Stored records
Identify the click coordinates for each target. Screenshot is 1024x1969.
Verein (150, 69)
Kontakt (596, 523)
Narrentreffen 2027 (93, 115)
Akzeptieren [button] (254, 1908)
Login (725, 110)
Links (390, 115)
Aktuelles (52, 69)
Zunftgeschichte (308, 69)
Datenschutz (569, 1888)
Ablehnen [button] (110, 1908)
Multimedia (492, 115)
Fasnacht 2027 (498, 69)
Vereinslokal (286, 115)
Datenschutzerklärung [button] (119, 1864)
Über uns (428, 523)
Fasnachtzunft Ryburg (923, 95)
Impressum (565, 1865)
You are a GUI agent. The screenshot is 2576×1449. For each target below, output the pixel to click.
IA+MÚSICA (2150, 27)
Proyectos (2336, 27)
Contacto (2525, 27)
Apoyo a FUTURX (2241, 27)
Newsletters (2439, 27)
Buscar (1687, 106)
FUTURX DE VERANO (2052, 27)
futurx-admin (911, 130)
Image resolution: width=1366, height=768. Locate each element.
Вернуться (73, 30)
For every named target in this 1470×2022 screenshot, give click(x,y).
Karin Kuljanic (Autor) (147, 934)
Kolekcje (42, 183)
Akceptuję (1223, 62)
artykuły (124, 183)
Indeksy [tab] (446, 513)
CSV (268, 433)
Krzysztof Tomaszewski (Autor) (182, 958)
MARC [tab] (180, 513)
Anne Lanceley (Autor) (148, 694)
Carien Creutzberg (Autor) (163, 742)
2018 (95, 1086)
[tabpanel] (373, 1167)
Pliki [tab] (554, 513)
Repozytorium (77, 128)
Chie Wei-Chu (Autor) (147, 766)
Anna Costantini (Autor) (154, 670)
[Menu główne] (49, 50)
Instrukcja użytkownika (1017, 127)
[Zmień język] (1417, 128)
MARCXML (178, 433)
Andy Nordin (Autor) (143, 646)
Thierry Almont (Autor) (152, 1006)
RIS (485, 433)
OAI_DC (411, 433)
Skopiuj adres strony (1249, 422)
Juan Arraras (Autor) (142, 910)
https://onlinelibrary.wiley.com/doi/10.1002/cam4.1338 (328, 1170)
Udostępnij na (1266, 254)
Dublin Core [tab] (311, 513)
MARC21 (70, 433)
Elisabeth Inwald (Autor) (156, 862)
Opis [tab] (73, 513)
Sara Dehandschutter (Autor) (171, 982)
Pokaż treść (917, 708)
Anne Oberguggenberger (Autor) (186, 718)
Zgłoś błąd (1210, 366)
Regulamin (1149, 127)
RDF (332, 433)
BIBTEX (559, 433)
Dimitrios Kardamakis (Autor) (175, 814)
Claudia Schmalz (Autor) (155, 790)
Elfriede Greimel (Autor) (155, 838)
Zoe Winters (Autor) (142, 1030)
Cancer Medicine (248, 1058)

### YOUR ASSIGNMENT
Return every line in the records that includes the string "target".

### THE COMPLETED TASK
Identify the click coordinates for each target. Screenshot is 1024x1969.
You are a GUI agent. The screenshot is 2576×1449. For each target below, output the pixel to click.
For every named target in this 1470×2022 screenshot, give click(x,y).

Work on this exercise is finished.